„Die Bakchen“ – was schildert Euripides in diesem Theaterstück?

Euripides (*etwa 480/°407 v. Chr.) schildert in dem nach seinem Tod 406 v. Chr. uraufgeführten Theaterstück „Die Bakchen“ eindringlich Rausch und Ekstase des Dionysoskults, der zu Beginn des Stückes in Theben – gegen den erklärten Willen des Königs Pentheus – eingeführt werden soll.

Dionysos aber lässt sich vom König nicht beirren.

Die Frauen der Stadt hat er in die nahen Berge geschickt, wo sie sich mit Begeisterung als ekstatische Mänaden gebärden.

Pentheus, erbost über diese ungebührliche Vorgehensweise des Dionysos, nimmt ihn vorsorglich in Gewahrsam, kann aber nicht verhindern, dass Dionysos seinen Palast kurz und klein schlägt.
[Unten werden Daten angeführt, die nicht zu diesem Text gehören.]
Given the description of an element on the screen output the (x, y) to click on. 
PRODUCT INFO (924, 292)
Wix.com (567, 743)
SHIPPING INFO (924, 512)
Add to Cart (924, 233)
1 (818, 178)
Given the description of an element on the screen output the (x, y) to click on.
Damit nicht genug, Pentheus wird ebenfalls in einen Rausch versetzt und dazu verdonnert, in Frauenkleidern den Orgien beizuwohnen.

Im Zuge dieses orgiastischen Bacchanals wird Pentheus von seiner Mutter und Schwester buchstäblich in Stücke gerissen.

Als sich schließlich der Rauschzustand verflüchtigt, ist das Bedauern von Mutter und Schwester zwar groß, nutzt aber nichts, denn Dionysos jagt mitleidlos alle Mitglieder des alten Königshauses aus dem Land.

Das entspricht zwar nicht der feinen englischen Art, aber in der Mythologie geschieht so etwas schon mal.